How to create an empty DataFrame? Why "ValueError: RDD is empty"?

This will work with spark version 2.0.0 or more

from pyspark.sql import SQLContext
sc = spark.sparkContext
schema = StructType([StructField('col1', StringType(), False),StructField('col2', IntegerType(), True)])
sqlContext.createDataFrame(sc.emptyRDD(), schema)

spark.range(0).drop("id")

This creates a DataFrame with an "id" column and no rows then drops the "id" column, leaving you with a truly empty DataFrame.
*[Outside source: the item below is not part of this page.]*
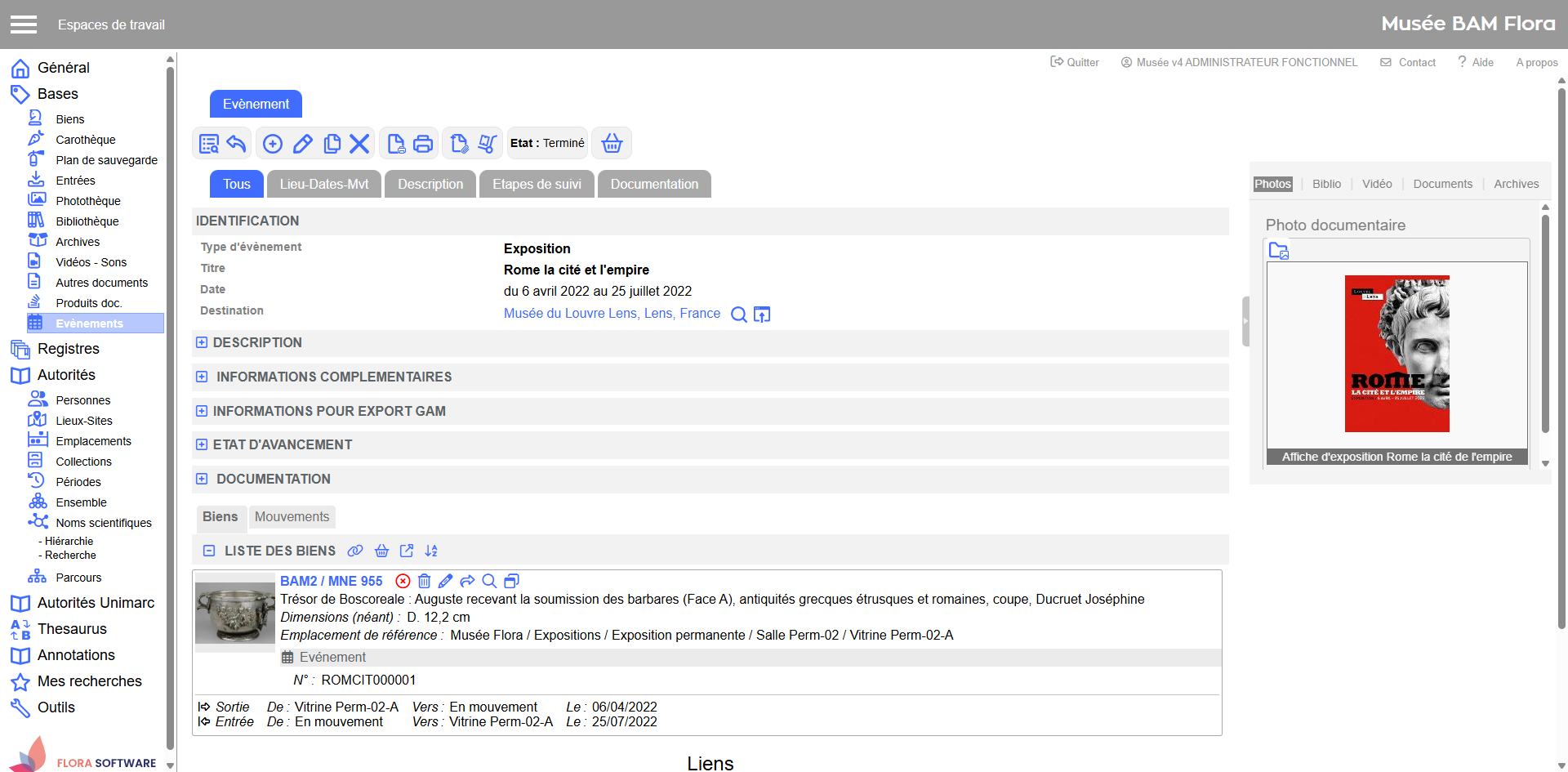This screenshot has height=772, width=1568.
Task: Open the Rome exhibition poster thumbnail
Action: coord(1396,354)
At the time this answer was written it looks like you need some sort of schema

from pyspark.sql.types import *
field = [StructField("field1", StringType(), True)]
schema = StructType(field)

sc = spark.sparkContext
sqlContext.createDataFrame(sc.emptyRDD(), schema)

extending Joe Widen's answer, you can actually create the schema with no fields like so:

schema = StructType([])

so when you create the DataFrame using that as your schema, you'll end up with a DataFrame[].

>>> empty = sqlContext.createDataFrame(sc.emptyRDD(), schema)
DataFrame[]
>>> empty.schema
StructType(List())

In Scala, if you choose to use sqlContext.emptyDataFrame and check out the schema, it will return StructType().

scala> val empty = sqlContext.emptyDataFrame
empty: org.apache.spark.sql.DataFrame = []

scala> empty.schema
res2: org.apache.spark.sql.types.StructType = StructType()